■ Consigne ■
Recopiez toutes les entrées en remplaçant « TradingView logo » par « TradingView icon », sans rien changer d'autre. Laissez les images de côté dans votre réponse.

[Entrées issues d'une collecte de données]
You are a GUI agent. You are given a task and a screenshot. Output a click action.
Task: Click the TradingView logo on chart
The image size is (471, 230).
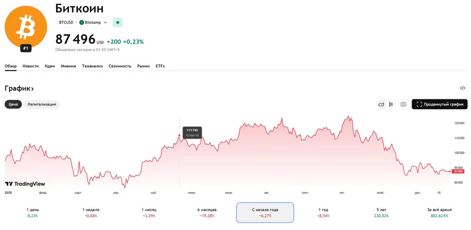click(25, 184)
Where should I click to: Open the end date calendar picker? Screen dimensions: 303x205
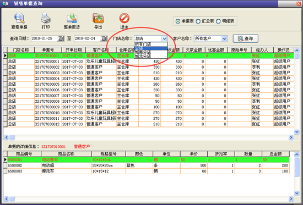click(104, 38)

■ Réponse ci-dessous ■
You are a GUI agent. You are given a task and a screenshot. Output a click action.
Task: Click the TradingView icon on chart
The image size is (471, 230).
click(25, 184)
Where should I click to: Open the end date calendar picker? Screen dimensions: 303x205
click(104, 38)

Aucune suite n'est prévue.